Continuing with our study of diamond data, let us employ basic exploration function and see what information we can draw from it.
EXPLORE THE DATA:
1. Length of the data:
Use the len() function to see the number of rows of data.
2. Names of the columns:
Use the column() function.
3. Analyse the first few values:
Use the head() function, by default first 5 values are displayed.
4. Analyse the last few values:
Use the tail() function, by default last 5 values are displayed.
5. Random selection:
To view data at random from a large data set.
6. Statistical information:
Numeric fields can be evaluated by describe() function to present the statistical information of mean, median and range.
7. Determine the correlation between fields:
corr() function determines the correlation of all numeric fields in the data set.
8. Values stored in the non numeric fields:
We can simply view the values by using diamonds[‘color’] but, it has many repeated values, so better if we view the unique entries. Use unique() function for the same.
Observations so far:
OBSERVATION 1: The data has both numeric and non numeric values.

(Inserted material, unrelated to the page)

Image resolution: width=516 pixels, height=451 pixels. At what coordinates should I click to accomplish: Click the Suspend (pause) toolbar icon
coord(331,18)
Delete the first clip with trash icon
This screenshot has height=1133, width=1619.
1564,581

OBSERVATION 2: The mean and medians of x,y are approximately same. Do diamonds have proportionate length/breadth?
OBSERVATION 3: min of x,y,z is 0. Can length/breadth/height of a real object=0?
OBSERVATION 4: Diagonal correlations are all 1. Why?
OBSERVATION 5: Price,carat,x,y,z seems closely related with each other. Can a predictive model be developed? What about non-numeric values?